The `LoTTE <https://github.com/stanford-futuredata/ColBERT>`_ (Long-Tail
Topic-stratified Evaluation) benchmark from ColBERTv2. Contains 6 domains
(lifestyle, recreation, science, technology, writing, pooled) with dev/test
splits and two query types (search, forum) per split.

.. dm:datasets:: edu.stanford.lotte ir

Example usage:

.. code-block:: python

   from datamaestro import prepare_dataset

   # Load a specific task
   adhoc = prepare_dataset("edu.stanford.lotte.science_test_search")

   # Access components
   for doc in adhoc.documents.iter():
       print(doc["id"], doc["text_item"].text)


TIPSTER Collections
-------------------

The TIPSTER document collections used in TREC evaluations, organized by source.

.. dm:datasets:: gov.nist.trec.tipster ir


AQUAINT
-------

The AQUAINT Corpus consists of newswire text data in English from three sources:
Xinhua News Service, New York Times, and Associated Press.

.. dm:datasets:: edu.upenn.ldc.aquaint ir


TREC Ad Hoc
-----------

Classic TREC Ad Hoc test collections from NIST. These collections have been
fundamental benchmarks in IR research since the 1990s.

.. dm:datasets:: gov.nist.trec.adhoc ir

Example usage:

.. code-block:: python

   from datamaestro import prepare_dataset

   # Load TREC Adhoc dataset (e.g., TREC-8)
   adhoc = prepare_dataset("gov.nist.trec.adhoc.8")

   # Access components
   documents = adhoc.documents
   topics = adhoc.topics
   assessments = adhoc.assessments


TREC CAR
--------

The `TREC Complex Answer Retrieval <http://trec-car.cs.unh.edu/>`_ paragraph
corpus — ~29.8M paragraphs extracted from Wikipedia, used as a document
collection in several TREC tracks including CaST.
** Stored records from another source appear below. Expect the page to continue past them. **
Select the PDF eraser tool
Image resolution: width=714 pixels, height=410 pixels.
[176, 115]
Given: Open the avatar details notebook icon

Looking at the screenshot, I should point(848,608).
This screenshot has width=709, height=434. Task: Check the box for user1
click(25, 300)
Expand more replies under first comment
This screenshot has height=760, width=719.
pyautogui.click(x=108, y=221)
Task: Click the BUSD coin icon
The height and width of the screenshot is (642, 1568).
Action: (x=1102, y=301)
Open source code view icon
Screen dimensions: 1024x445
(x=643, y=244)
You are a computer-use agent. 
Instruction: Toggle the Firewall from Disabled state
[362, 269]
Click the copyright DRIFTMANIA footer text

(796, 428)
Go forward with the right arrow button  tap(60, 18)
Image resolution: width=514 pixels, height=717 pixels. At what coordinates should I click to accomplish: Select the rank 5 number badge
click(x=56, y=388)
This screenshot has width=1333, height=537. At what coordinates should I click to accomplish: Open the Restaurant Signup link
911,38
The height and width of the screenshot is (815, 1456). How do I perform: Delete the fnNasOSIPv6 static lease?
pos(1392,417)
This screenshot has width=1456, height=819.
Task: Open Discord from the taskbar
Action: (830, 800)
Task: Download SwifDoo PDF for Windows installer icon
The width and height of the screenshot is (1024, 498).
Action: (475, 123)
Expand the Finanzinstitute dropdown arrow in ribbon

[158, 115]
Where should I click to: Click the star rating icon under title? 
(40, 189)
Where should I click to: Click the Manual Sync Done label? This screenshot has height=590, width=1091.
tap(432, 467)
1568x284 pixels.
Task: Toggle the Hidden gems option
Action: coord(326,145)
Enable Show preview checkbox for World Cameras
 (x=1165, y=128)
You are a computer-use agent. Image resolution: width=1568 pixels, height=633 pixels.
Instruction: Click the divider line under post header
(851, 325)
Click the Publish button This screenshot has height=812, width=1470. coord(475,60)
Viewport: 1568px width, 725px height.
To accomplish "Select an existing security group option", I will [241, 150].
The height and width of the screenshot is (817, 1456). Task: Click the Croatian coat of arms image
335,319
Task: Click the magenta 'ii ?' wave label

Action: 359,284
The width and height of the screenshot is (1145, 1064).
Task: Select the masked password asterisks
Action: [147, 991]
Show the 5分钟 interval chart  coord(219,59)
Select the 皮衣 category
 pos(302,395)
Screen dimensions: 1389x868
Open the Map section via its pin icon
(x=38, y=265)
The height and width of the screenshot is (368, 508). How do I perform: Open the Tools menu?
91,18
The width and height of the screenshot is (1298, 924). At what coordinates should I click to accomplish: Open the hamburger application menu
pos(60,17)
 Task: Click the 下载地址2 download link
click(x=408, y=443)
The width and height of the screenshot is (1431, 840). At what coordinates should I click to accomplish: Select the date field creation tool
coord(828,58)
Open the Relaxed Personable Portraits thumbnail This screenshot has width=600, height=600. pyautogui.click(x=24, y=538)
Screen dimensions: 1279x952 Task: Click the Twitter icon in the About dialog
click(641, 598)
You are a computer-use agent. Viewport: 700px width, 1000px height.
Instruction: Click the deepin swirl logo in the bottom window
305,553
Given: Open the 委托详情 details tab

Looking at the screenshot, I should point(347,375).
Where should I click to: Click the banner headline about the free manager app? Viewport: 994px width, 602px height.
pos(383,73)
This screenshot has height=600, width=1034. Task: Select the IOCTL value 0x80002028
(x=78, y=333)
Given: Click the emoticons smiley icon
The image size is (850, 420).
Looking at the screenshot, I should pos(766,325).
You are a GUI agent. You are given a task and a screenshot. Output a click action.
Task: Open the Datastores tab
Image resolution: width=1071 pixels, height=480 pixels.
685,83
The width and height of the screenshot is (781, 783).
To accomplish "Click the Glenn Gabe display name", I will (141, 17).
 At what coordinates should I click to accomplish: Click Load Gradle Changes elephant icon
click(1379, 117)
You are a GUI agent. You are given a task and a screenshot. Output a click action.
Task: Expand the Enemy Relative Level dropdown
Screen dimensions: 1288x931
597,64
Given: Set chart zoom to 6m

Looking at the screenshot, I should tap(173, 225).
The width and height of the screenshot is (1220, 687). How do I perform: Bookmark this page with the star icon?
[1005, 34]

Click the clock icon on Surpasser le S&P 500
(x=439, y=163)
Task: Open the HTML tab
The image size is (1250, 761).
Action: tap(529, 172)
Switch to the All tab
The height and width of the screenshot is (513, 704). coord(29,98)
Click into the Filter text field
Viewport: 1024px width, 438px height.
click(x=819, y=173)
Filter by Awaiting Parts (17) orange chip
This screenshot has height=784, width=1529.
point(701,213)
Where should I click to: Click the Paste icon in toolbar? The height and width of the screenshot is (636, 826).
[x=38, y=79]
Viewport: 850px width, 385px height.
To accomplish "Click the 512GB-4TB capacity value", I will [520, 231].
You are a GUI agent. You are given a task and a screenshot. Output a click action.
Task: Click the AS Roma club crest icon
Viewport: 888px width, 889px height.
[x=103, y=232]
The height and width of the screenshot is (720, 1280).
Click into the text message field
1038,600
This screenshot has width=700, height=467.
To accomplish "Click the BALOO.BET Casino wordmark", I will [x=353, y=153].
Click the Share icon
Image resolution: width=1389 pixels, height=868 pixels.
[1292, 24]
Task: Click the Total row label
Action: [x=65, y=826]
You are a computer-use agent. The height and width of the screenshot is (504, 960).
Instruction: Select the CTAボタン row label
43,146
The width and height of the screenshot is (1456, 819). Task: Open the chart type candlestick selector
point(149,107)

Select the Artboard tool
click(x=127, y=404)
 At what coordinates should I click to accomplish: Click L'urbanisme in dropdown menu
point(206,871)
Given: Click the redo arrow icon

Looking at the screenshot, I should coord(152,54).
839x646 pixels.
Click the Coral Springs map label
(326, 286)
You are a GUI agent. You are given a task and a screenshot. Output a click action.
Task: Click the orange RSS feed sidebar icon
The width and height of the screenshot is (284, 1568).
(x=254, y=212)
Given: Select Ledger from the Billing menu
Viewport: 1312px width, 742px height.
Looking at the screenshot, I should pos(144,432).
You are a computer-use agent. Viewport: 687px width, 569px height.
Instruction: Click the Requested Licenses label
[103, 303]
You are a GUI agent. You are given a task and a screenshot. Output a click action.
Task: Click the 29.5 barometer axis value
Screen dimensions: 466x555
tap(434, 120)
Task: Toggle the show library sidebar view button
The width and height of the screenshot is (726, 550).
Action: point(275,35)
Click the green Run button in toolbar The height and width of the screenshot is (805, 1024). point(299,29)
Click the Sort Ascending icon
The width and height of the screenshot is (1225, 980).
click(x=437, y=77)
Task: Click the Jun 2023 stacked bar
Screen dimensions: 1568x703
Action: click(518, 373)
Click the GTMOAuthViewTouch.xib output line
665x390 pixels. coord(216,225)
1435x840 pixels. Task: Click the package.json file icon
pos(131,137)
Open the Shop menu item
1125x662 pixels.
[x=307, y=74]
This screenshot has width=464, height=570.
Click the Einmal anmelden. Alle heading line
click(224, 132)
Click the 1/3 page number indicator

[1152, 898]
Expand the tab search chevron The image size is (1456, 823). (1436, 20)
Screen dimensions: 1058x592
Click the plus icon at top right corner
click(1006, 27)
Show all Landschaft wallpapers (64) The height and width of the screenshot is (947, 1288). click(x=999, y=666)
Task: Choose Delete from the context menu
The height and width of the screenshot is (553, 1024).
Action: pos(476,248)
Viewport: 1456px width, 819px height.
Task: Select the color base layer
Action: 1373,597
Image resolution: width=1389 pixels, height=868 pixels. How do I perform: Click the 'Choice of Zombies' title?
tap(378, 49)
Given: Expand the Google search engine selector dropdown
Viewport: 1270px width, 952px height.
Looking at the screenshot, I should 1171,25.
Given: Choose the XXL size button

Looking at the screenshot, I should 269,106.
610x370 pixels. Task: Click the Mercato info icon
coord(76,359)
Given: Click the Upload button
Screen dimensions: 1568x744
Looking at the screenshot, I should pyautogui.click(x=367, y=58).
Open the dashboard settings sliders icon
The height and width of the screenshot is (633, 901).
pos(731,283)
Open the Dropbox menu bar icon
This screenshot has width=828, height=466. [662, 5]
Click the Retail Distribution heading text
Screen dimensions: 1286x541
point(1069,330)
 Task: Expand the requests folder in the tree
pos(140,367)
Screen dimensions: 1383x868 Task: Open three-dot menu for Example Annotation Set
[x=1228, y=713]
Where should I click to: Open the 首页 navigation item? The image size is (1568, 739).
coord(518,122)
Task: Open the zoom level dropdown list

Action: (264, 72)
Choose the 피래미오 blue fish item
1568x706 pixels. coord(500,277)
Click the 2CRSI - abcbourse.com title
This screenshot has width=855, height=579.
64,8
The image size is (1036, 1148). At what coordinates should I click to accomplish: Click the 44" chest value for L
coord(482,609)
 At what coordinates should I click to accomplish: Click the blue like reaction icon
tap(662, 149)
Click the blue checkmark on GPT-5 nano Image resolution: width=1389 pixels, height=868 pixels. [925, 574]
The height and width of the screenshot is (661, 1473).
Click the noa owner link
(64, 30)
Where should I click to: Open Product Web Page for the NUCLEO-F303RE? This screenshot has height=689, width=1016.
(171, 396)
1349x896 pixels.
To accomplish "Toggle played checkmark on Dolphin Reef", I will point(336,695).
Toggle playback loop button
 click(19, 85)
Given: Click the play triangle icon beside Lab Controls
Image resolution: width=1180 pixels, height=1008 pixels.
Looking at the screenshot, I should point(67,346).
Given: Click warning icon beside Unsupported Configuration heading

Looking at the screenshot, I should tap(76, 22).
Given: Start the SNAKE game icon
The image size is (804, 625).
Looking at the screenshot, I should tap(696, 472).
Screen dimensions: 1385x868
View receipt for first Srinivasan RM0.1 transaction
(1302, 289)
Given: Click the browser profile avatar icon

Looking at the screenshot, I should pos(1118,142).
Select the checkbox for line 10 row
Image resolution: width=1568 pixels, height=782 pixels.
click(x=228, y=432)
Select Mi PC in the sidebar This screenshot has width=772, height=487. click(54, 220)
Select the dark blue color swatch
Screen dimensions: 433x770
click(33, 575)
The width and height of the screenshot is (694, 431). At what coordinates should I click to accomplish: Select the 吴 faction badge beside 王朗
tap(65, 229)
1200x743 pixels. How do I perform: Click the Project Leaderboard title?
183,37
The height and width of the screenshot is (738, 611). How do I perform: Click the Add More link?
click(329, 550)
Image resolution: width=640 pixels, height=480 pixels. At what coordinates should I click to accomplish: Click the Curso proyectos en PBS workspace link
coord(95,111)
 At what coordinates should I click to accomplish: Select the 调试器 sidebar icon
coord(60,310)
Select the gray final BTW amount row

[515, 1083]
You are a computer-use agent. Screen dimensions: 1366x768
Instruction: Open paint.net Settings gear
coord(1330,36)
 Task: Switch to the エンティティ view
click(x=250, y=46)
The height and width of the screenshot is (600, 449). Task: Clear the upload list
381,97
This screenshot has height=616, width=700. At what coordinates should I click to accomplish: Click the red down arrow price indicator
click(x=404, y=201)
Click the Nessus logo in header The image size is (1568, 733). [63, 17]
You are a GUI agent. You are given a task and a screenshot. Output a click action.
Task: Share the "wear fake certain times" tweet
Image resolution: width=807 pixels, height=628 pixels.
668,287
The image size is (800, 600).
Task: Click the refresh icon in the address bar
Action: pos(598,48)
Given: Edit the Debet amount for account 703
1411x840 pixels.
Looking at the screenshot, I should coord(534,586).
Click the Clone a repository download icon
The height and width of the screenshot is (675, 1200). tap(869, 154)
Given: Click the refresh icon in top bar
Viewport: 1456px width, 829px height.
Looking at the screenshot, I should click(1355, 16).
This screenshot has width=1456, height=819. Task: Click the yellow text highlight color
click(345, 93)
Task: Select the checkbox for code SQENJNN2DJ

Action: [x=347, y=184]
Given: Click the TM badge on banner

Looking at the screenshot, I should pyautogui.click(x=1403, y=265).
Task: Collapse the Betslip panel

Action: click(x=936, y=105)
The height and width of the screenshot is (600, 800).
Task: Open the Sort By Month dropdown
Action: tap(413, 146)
.. dm:datasets:: gov.nist.trec.car ir


Washington Post
---------------

`Washington Post <https://trec.nist.gov/data/wapost/>`_ document collections
used in several TREC tracks. These collections require a data-use agreement
with NIST and must be provided locally via ``DatafolderPath``.

.. dm:datasets:: gov.nist.trec.wapo ir